CID the Dummy is a 2.5-dimensional platformer starring CID, a crash test brought to life by his creator, a mad-scientist sort, who needs his latest creation to rescue his kidnapped daughter. The storyline is simply the window dressing designed to propel CID from stage after stage of platforming adventure. Each stage is dominated by a series of environmental puzzles that require CID to utilize his abilities honed through years of crash test exercises to move on to the next level. The game play exists on a two-dimensional plane however the player does have the ability to move a short distance into the background, which is used to solve some puzzles and avoid enemy attacks.

CID has a few special moves in his arsenal. His dash move is used to sprint long distances in a short amount of time, usually to make it through time-triggered portals. In addition, there are stealth sequences sprinkled throughout the variety of industrial-themed levels that require CID to avoid surveillance cameras and targeting lasers. CID also possesses some simple melee attacks and with the flick of your wrist, can generate a bazooka that is used to attack distant enemies.

There’s a reason my descriptions above have a generic feel to them. This is the most soulless platformer I’ve had the displeasure of experiencing in a long time. I focused on the mascot wars in my intro for good reason as CID feels like one of those inexplicable mascots that some junior executive brainstormed during the Sega-Nintendo wars. There’s never any compelling reason for a crash test dummy to be sent into action and a simple pallet swap wouldn’t have changed the game play in the slightest. I know plumbers and bandicoots with bucket loads more personality than CID.

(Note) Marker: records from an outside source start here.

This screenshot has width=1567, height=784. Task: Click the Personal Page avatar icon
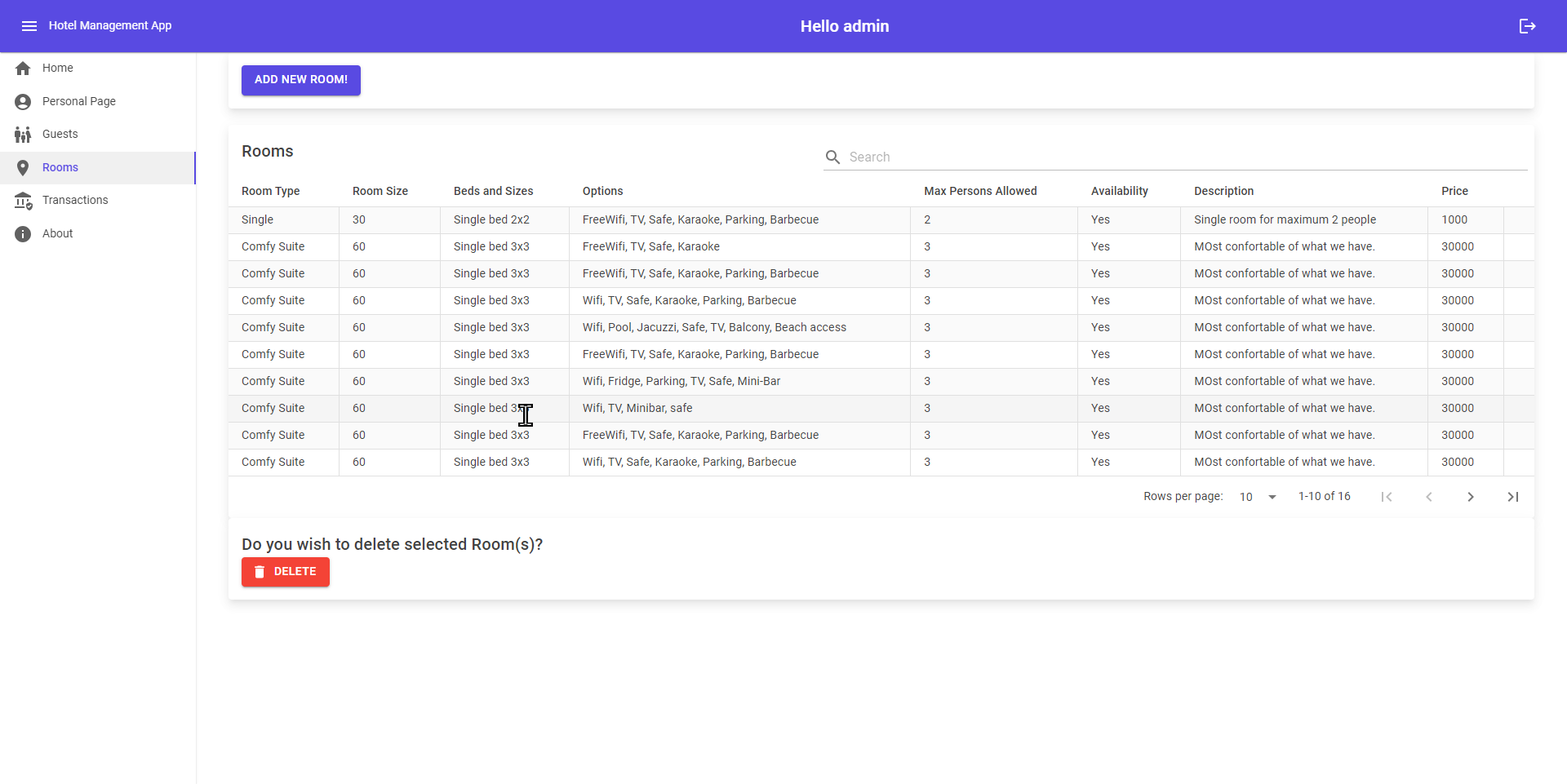click(24, 101)
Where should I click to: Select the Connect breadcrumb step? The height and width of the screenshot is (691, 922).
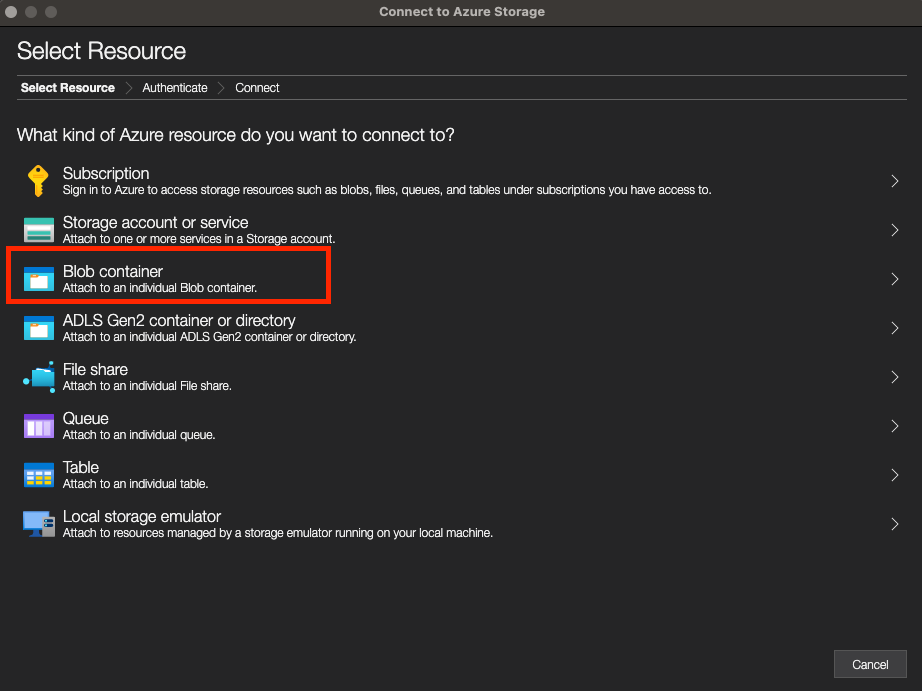click(x=257, y=88)
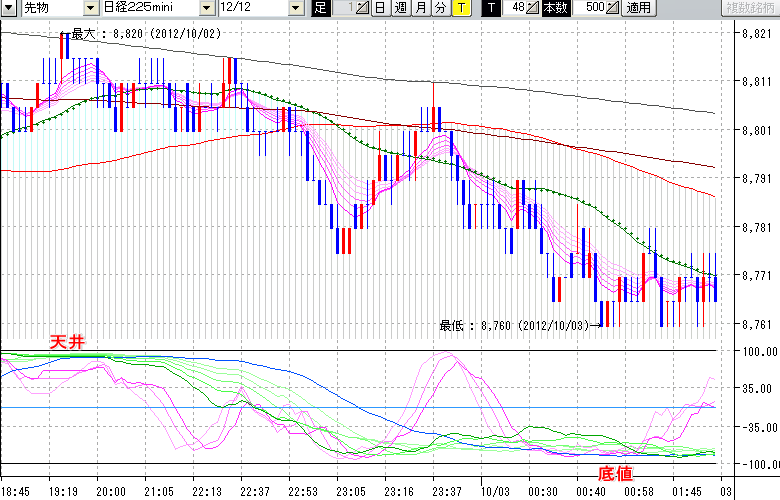This screenshot has width=780, height=500.
Task: Open the spinner beside the 足 period field
Action: [362, 8]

The resurgence of 2D platforming has been a real treat for old school gamers like myself. Bionic Commando Rearmed showed real inventiveness and also demonstrated that the limitations of the genre can lead developers into some interesting avenues – with the loss of one dimension compensated by creative puzzle design.

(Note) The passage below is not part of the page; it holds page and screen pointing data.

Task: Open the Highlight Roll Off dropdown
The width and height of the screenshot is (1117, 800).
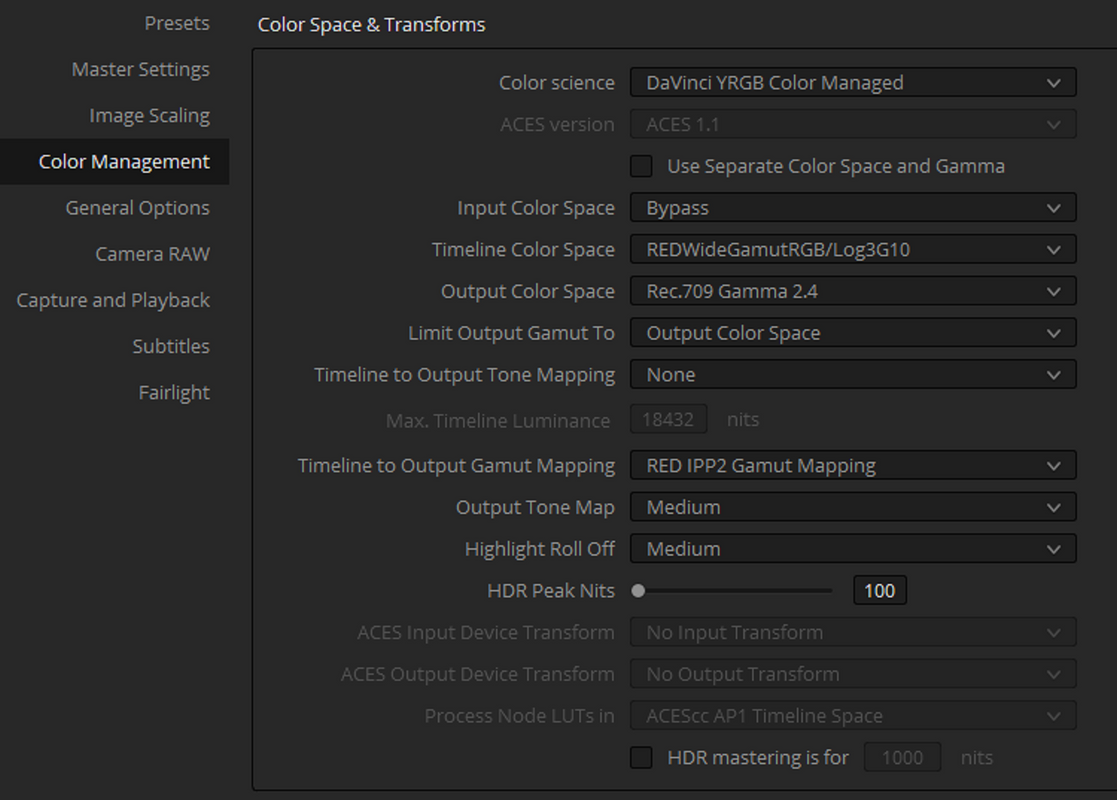Action: pyautogui.click(x=853, y=549)
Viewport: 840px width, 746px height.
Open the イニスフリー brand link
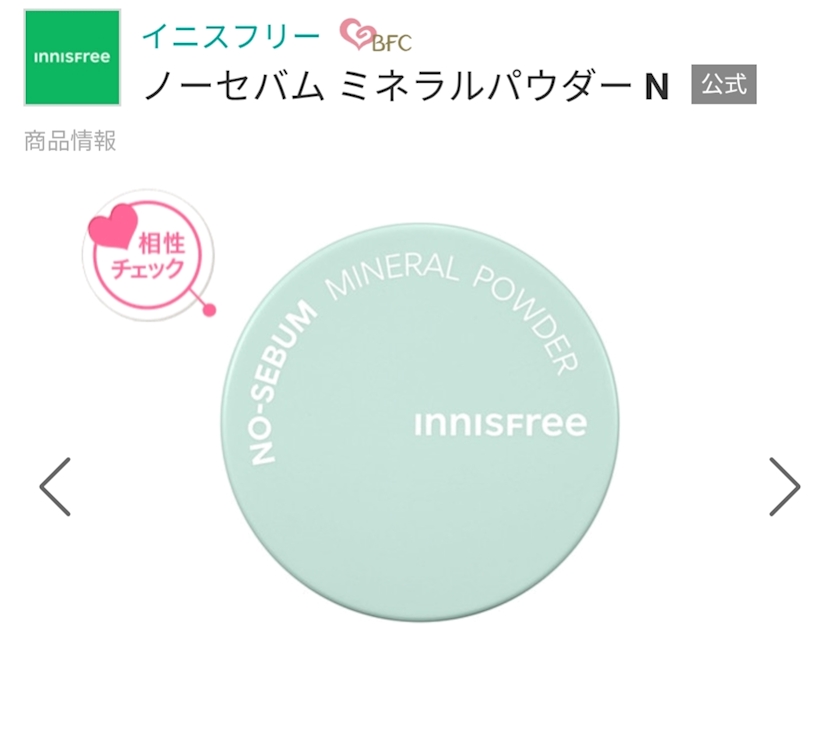pos(231,37)
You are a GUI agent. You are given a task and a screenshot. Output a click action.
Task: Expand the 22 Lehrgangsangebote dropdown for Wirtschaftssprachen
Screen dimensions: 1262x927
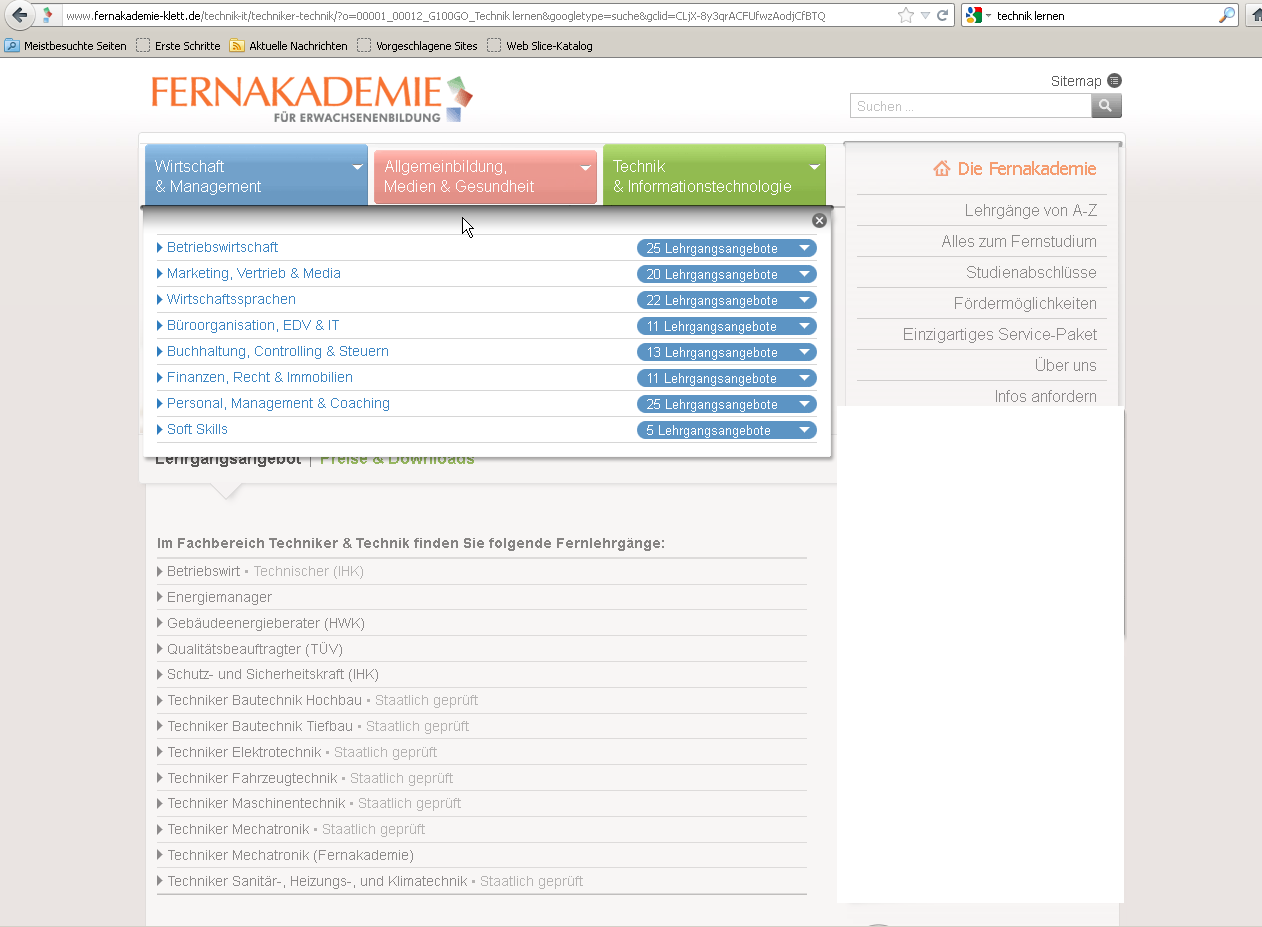click(x=726, y=300)
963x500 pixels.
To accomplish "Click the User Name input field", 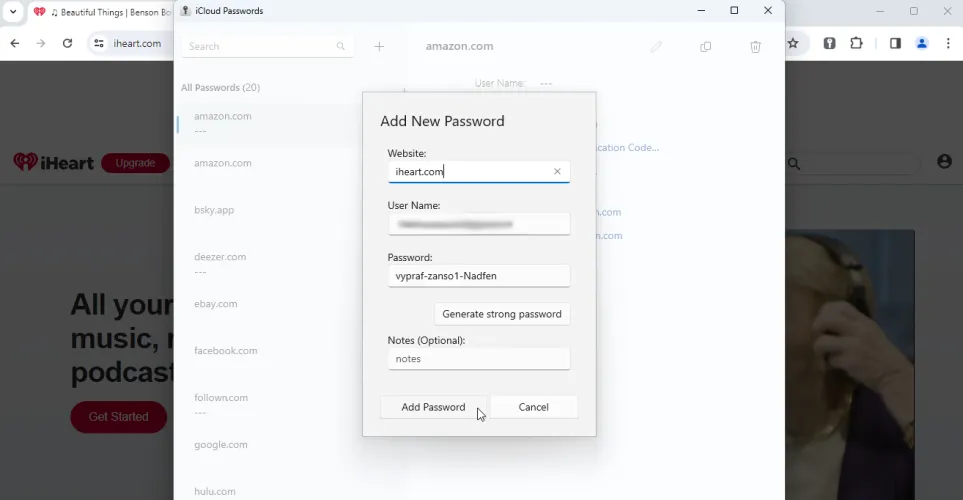I will tap(478, 224).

Unfortunately, the developers behind CID took the lazy way out. Set against a repetitive series of boring, industrial backgrounds – they send their haphazard mascot through similar sequences of routine platforming actions with the majority requiring the player to simply vault through a series of obstacles before finding a switch that unlocks a door/elevator at the beginning of the level. The player must then retrace their steps through that same morass of mediocrity. Rinse and repeat.

In addition, they’ve inexplicably tied almost every action to unnecessary waggle controls. When you can’t even run down a corridor without waving your wrist back and forth as fast as humanly possible, you begin to suspect a vast conspiracy to afflict all gamers with carpal tunnel syndrome.

I’m a huge proponent of the Wii but over the last few years, I have not been shy at voicing my displeasure towards developers using it as their personal shovelware dumping grounds in a bid at taking advantage of lesser-informed casual gamers. Too many PS2 ports for my tastes. It’s time to take a stand. If CID the Dummy succeeds at anything, it’s that a recall is in order.